Con il suo concerto, lunedì 28 ottobre alle 21,15 al Teatro
Duse, il Bologna Jazz Festival propone il primo grande live
dell'edizione 2024, da poco iniziata: il concerto di Cécile
McLorin Salvant inaugura quello che sarà un poker musicale
completato poi da Pat Metheny, Mulatu Astatke e i McCoy Legends.
Con la cantante franco-americana saliranno sul palco Sullivan
Fortner al pianoforte, Yasushi Nakamura al contrabbasso e Kyle
Poole alla batteria. Nata nel 1989 e cresciuta a Miami, Cécile
McLorin Salvant ha iniziato lì gli studi di canto classico, per
proseguirli poi in Francia ad Aix-en-Provence, dove si è
trasferita nel 2007. È qui che uno dei suoi insegnanti, il
sassofonista Jean-François Bonnel, la indirizza verso il jazz e
nel 2009 ne patrocina col suo gruppo l'esordio discografico.

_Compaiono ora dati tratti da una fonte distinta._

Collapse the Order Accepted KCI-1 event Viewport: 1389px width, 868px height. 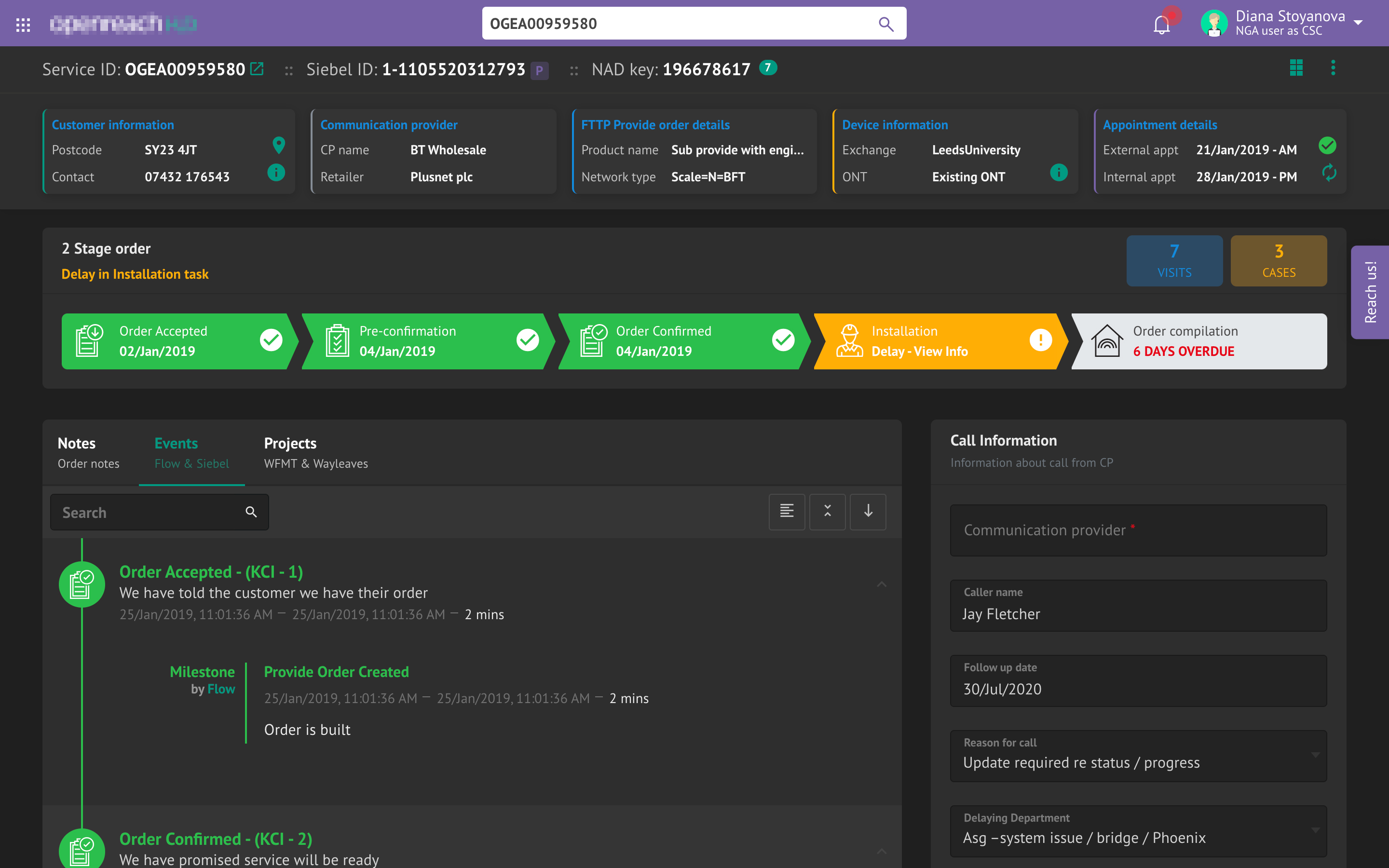click(x=882, y=584)
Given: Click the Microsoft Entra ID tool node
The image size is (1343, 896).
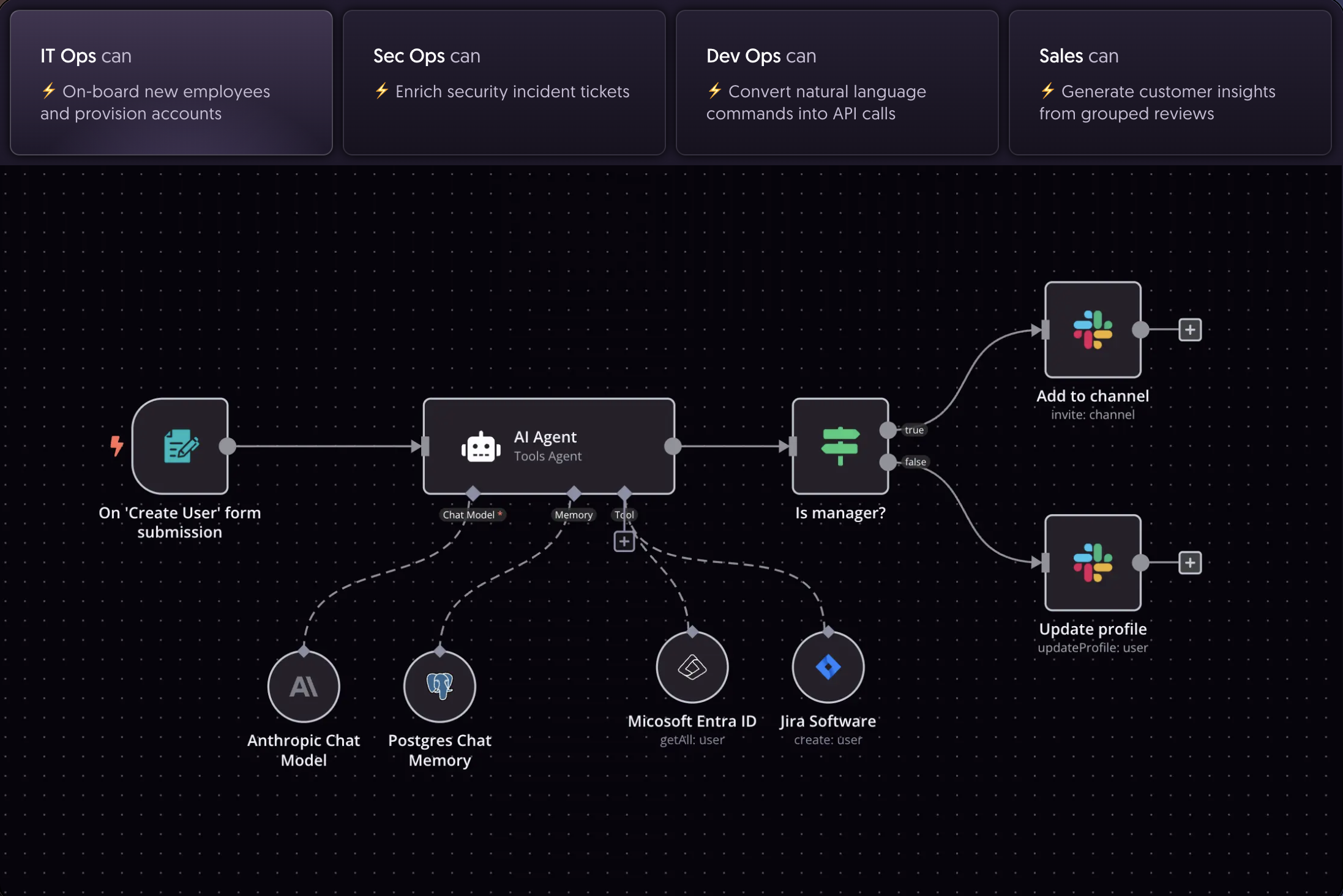Looking at the screenshot, I should 692,667.
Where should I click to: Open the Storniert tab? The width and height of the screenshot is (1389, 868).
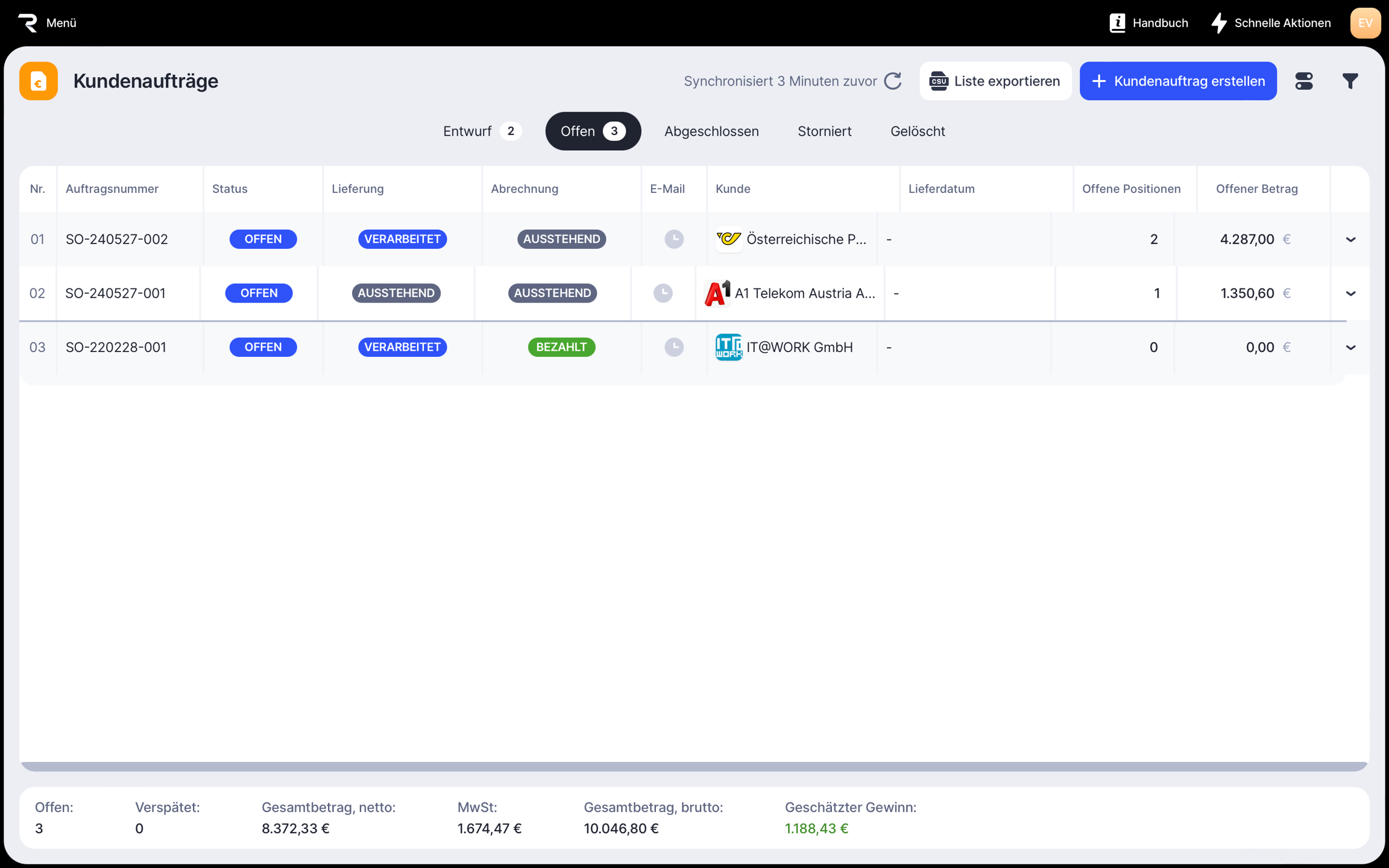pyautogui.click(x=824, y=131)
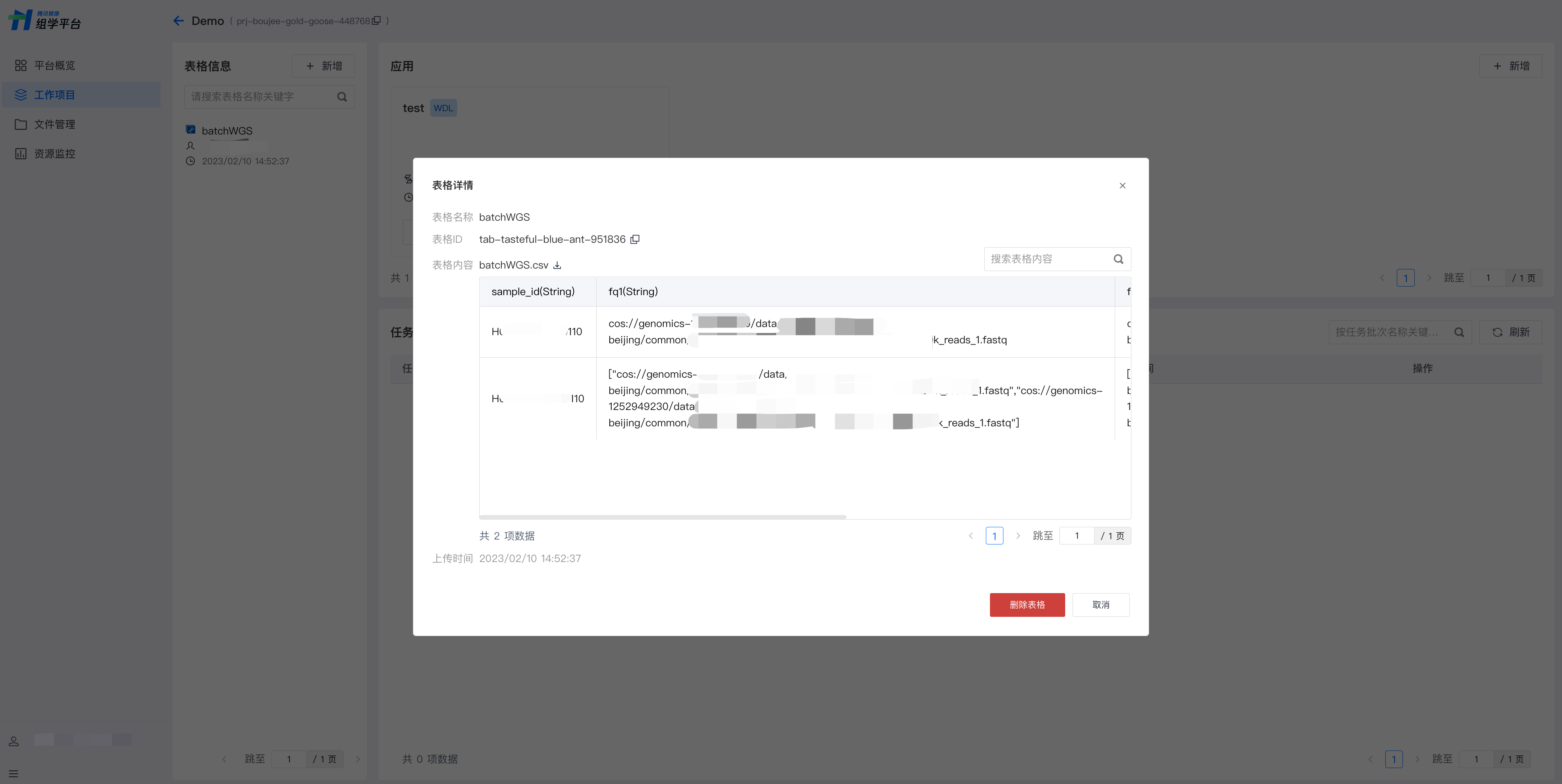This screenshot has height=784, width=1562.
Task: Click 删除表格 red button
Action: (x=1027, y=605)
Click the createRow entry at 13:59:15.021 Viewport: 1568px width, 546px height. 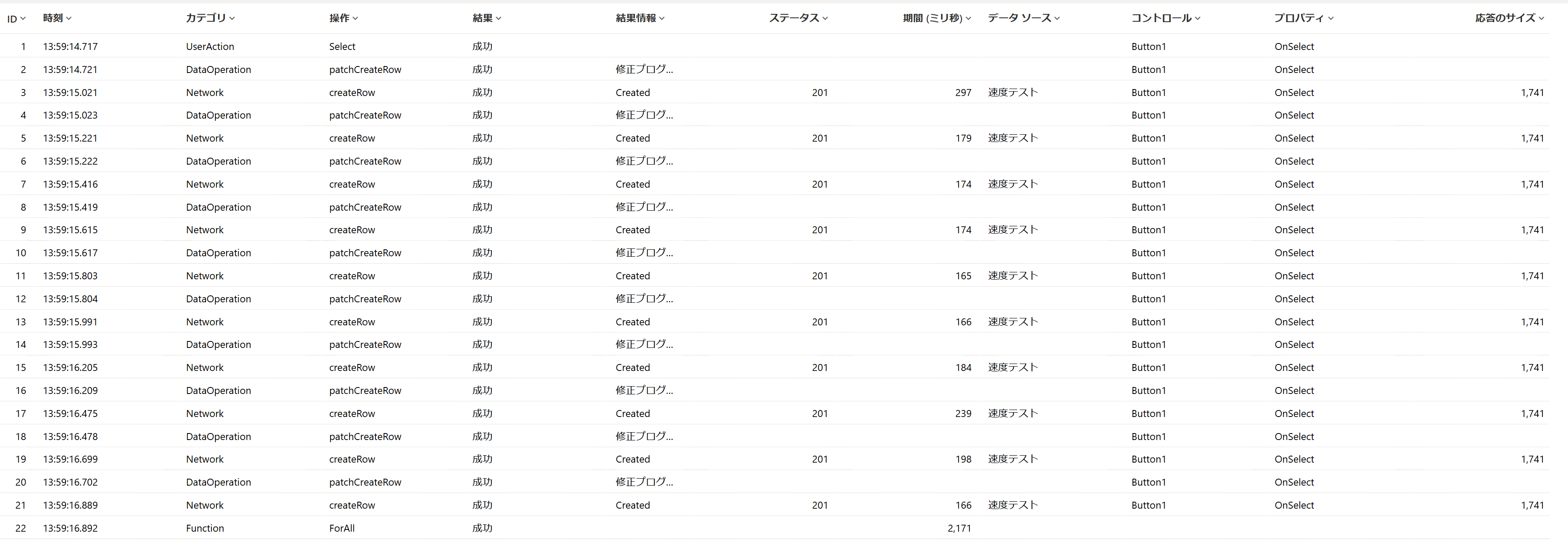pyautogui.click(x=352, y=93)
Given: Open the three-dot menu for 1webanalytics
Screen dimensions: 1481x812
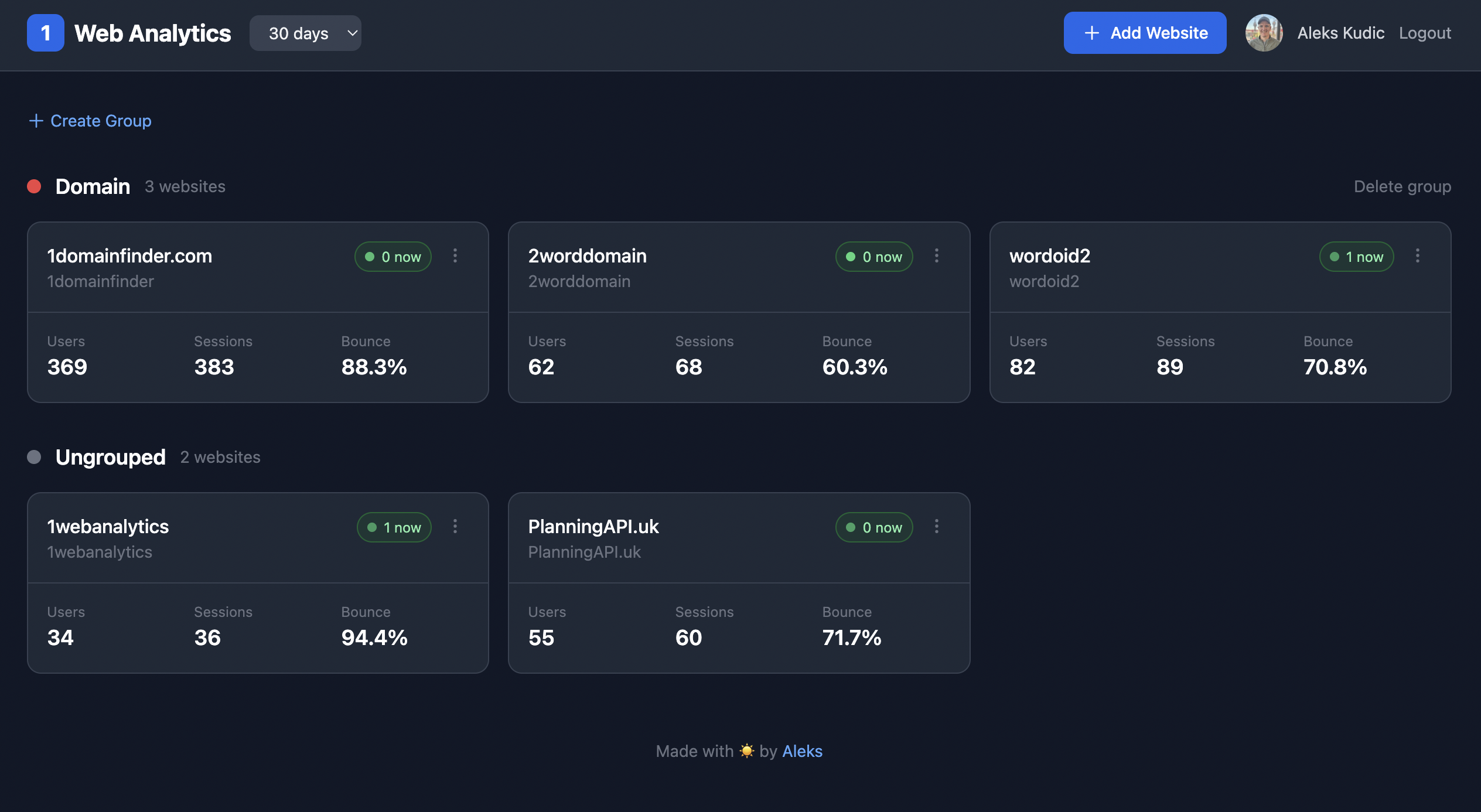Looking at the screenshot, I should [455, 527].
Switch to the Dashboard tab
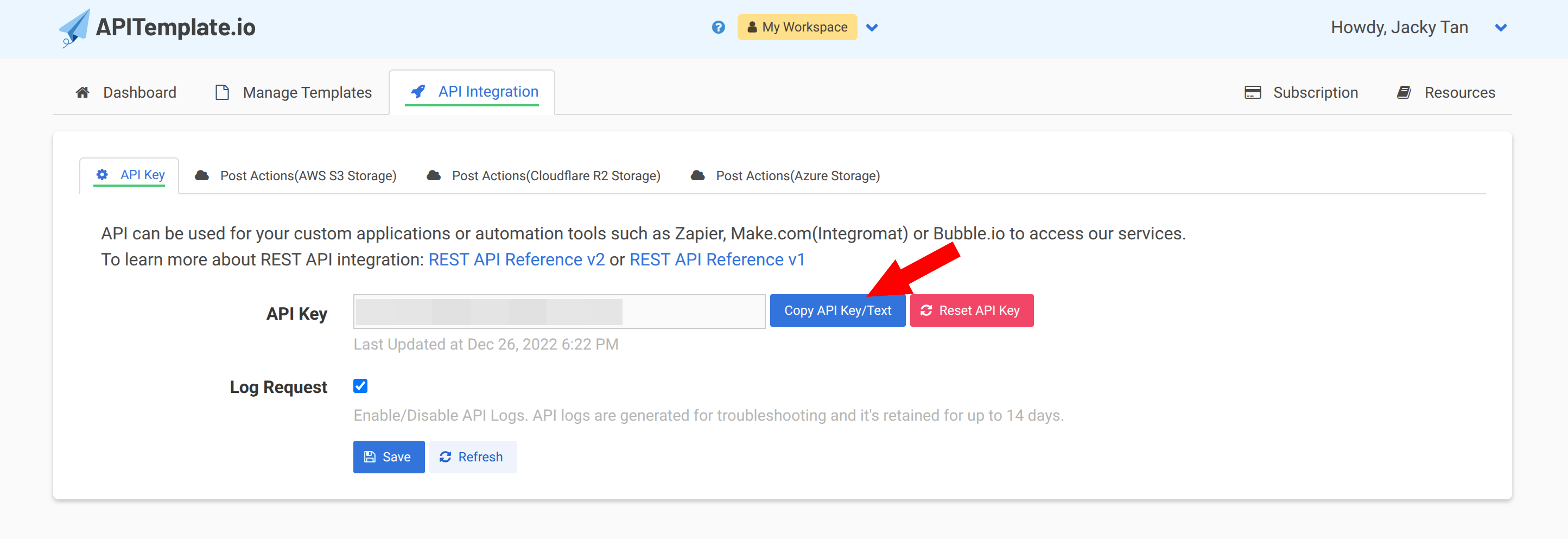The width and height of the screenshot is (1568, 539). tap(139, 92)
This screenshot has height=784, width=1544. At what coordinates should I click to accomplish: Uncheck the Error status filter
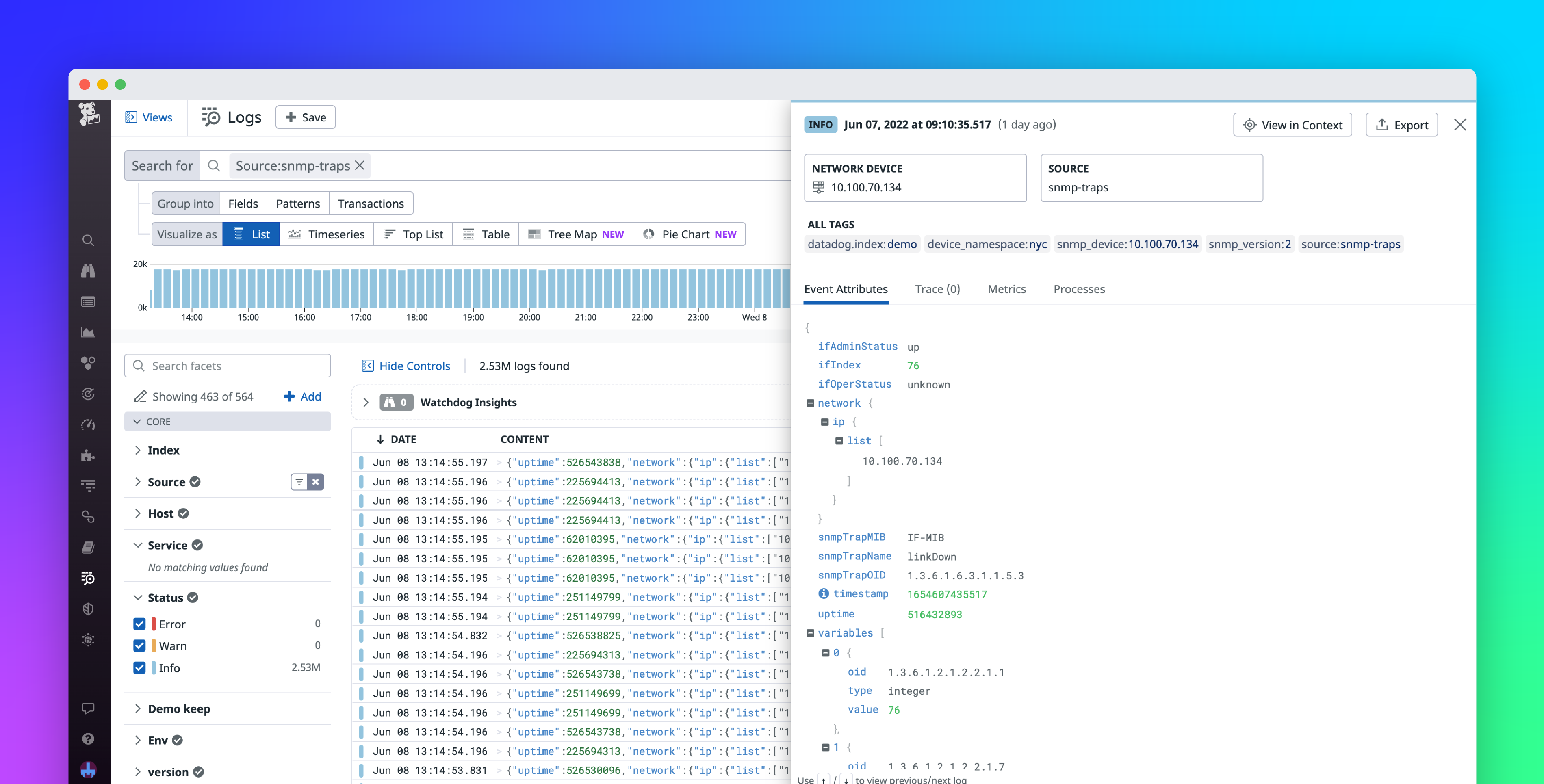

Dopo appena un anno dal quel primo passo inaspettato nella
musica jazz si aggiudica la Thelonious Monk International Jazz
Competition, la principale porta di accesso per i giovani
talenti verso le alte sfere del professionismo musicale. Da
allora Cécile ha pubblicato altri sei dischi, conquistando tre
Grammy Award per il miglio disco di jazz vocale (nel 2016 con
For One to Love, nel 2018 per Dreams and Daggers e ancora nel
2019 grazie a The Window) e raggiungendo il primo posto nel
referendum dei critici di DownBeat (nel 2014 con WomanChild e
poi grazie a Dreams and Daggers). Nella sua personale visione
della musica afroamericana, jazz, vaudeville, blues e folk sono
strettamente interconnessi. I temi affrontati nelle canzoni,
spesso ripescate da repertori dimenticati, sono "forti" e
permettono alla sua voce di esibire tutta la sua intensità
interpretativa, sostenuta da un ampio registro il cui perfetto
controllo rivela la formazione classica operistica.